_Work item:_
Nothing but the lines below from the one holding "Image resolution: width=390, height=944." up to and including the one holding "[button] (17, 2149)" should be copied, exactly and without pictures.

_Provided data:_
- - - - - - -

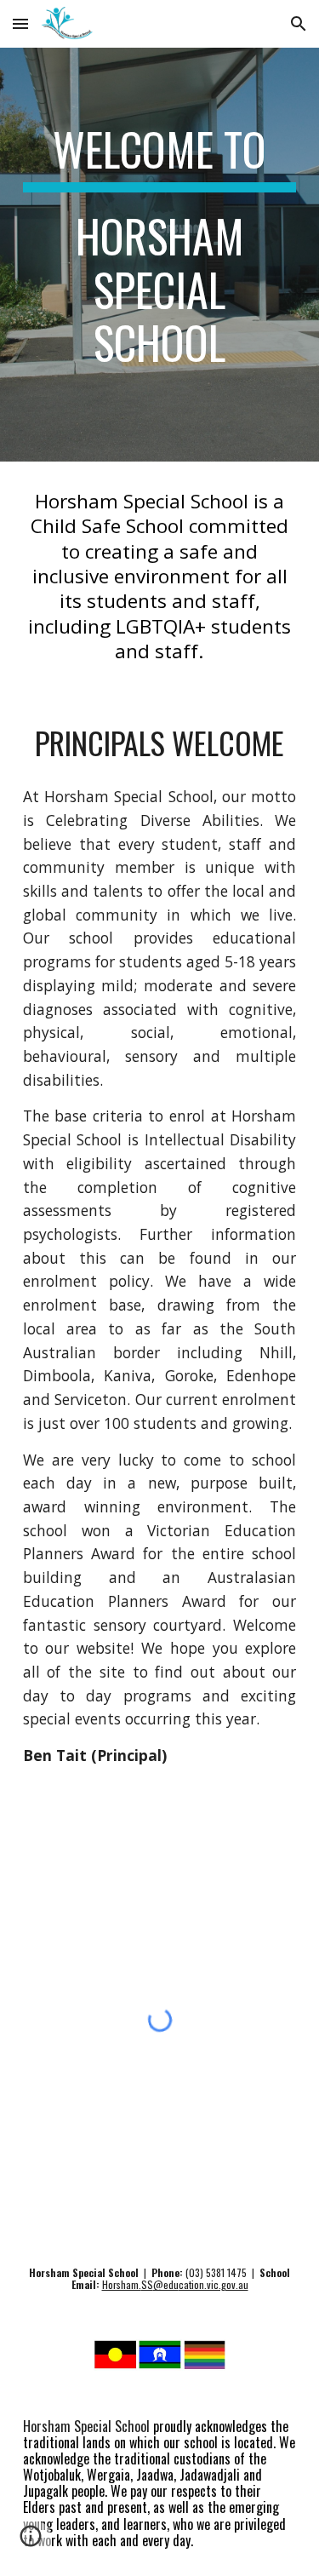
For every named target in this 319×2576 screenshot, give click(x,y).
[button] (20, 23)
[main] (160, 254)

- - - - - - -

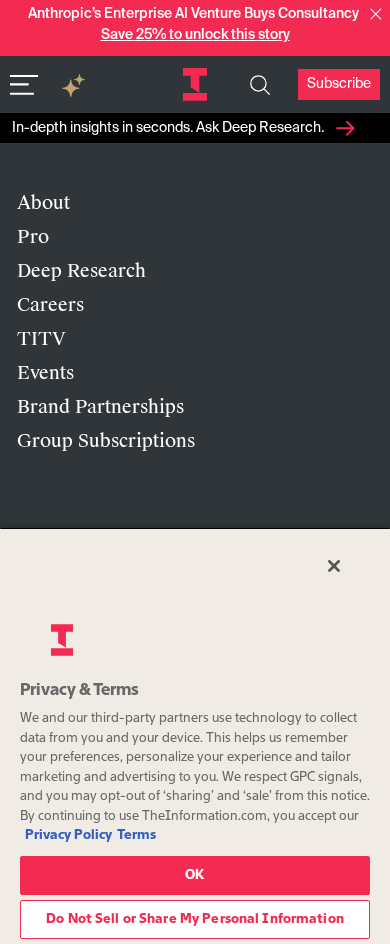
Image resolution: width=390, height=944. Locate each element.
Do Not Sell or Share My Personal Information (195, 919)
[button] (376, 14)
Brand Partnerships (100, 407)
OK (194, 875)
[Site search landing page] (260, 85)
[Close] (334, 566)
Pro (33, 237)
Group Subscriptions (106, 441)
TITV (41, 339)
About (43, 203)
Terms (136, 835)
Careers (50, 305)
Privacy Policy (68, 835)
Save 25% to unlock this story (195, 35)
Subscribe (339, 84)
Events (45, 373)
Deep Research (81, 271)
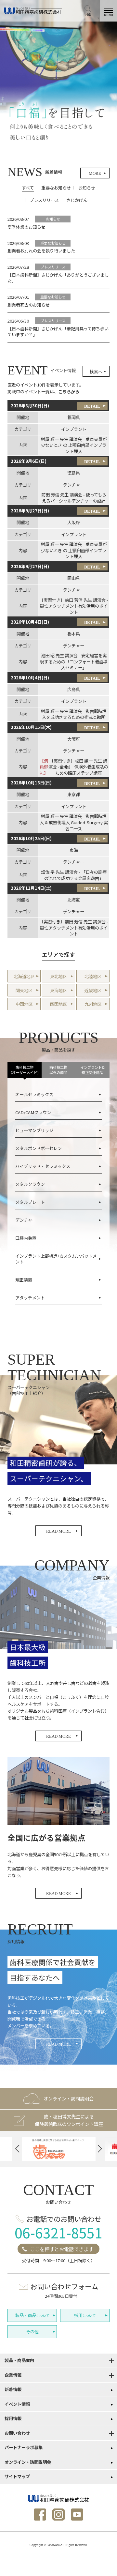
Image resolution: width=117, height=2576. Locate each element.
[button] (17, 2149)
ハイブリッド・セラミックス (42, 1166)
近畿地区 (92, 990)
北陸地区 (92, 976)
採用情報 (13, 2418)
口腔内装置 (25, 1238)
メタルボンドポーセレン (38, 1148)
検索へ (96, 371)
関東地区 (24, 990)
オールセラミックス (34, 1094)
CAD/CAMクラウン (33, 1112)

- - - - - - -

_The completed task:_
Image resolution: width=390, height=944. Locate each element.
Do Not Sell or Share My Personal Information (195, 919)
[button] (376, 14)
Brand Partnerships (100, 407)
OK (194, 875)
[Site search landing page] (260, 85)
[Close] (334, 566)
Pro (33, 237)
Group Subscriptions (106, 441)
TITV (41, 339)
About (43, 203)
Terms (136, 835)
Careers (50, 305)
Privacy Policy (68, 835)
Save 25% to unlock this story (195, 35)
Subscribe (339, 84)
Events (45, 373)
Deep Research (81, 271)
Image resolution: width=117, height=2576. Locate each element.
[button] (17, 2149)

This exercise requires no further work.